Hey Wally, just kind of unrelated question to your tank, why did you opted out insurance involvement in repairs of your basement, it’s just odd to me that someone who seems this much detail oriented towards his fish tank is happy with quality of the repairs he’s done to his own house.

Your question is actually very related.
If it were not for the Flood and Insurance this project would have never happened, and I'd still have a 65 Gallon OLD tank.

The lucky, or unlucky part of the Flood is it happened right where 3 rooms meet (thus 3 rooms affected for costs of Wall and Flooring).

But there are a few reasons for doing myself:

-> Insurance Contractor wanted everything done fast so no time to break up things into a Fish Tank (They were going to just restore old Sump Room Walls as was)
-> Insurance Budget was MATERIAL AND LABOUR (roughly 50/50)
-> I took Budget $ and was Allowed to Spend it all on Materials
-----> Therefore I Got a Subfloor Expansion within Budget
-----> Insurance was going to replace with Carpet with Carpet , I got WPC for less. (and larger area)
-----> They were going to paint 6 flood damage walls only (Leaving scratches, and marks on the rest).
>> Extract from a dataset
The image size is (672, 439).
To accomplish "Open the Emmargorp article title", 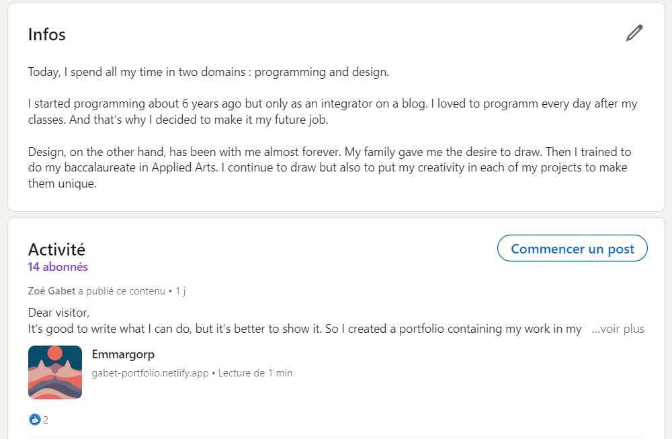I will click(x=123, y=354).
I painted 14 walls (for less, and new Colors)
-----> I also had time to do some extra Electrical Outlets, and Home Theatre wiring.

Some money was left over to pay for a Portion of the New Fish Tank too.

And I took my time to do it right (thinking each step of the way), which would have never happened in a Flash Insurance Repair.

Downside, is it took 3 months, not 3 weeks, and I got that Slither Jammed under my finger nail.

And yes as Rakie says this is Basement, but it's coming out better quality than in our Living Room on Main Floor done by builder.
Wife Likes WPC Flooring and wish we had it in Kitchen (since Soft, Warm, and Waterproof)

So summary is things came out 500% better than letting insurance do it all.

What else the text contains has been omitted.